長友のインテルが首位決戦。
ダメダメだった名門に名将が魔法をかけた

  • マッテオ・ブレーガ●文 text by Matteo Brega 利根川晶子●翻訳 translation by Tonegawa Akiko

 その日、サンシーロスタジアムを後にする長友佑都は笑顔だった。日曜の夜(10月15日)に行なわれたミラノダービーは、マウロ・イカルディのハットトリックもあって、インテルが3-2で勝利した。これでインテルは単独2位。首位のナポリにも2ポイント差と迫る。
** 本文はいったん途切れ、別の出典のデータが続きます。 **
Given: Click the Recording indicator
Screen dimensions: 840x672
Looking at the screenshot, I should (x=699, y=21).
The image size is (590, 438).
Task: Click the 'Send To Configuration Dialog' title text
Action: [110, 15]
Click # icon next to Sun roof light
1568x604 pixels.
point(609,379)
ここ数年のシーズンと比べものにならないほどの好調な滑り出しだ。

ミラン戦でハットトリックを決めたマウロ・イカルディと長友佑都 photo by Insidefoto/ AFLOミラン戦でハットトリックを決めたマウロ・イカルディと長友佑都 photo by Insidefoto/ AFLO インテル復活の最大のキーワード、それは"スパレッティ"だ。

 ルチアーノ・スパレッティ監督はインテルに就任したその日から、チームを以前の"本物の"ビッグクラブに返り咲かせることに全身全霊を注いできた。そのために彼がまず目指したのは、メンタリティのリセットだった。

 ここ数年、負け続けてきたことによる"負のメンタリティ"をリセットし、自信を取り戻させ、ロッカールームに楽観的な空気をもたらす。それが第一ステップだ。選手ひとりひとりの気持ちを切り替えさせることが復活の基礎であると彼は見抜いたのである。サマーキャンプの間には、選手たちと話し合いをする監督の姿が頻繁に見られた。

 土台を整えたところで次に着手したのがシステムだ。スパレッティはインテルの選手たちのテクニックに見合った4-2-3-1を採ることにした。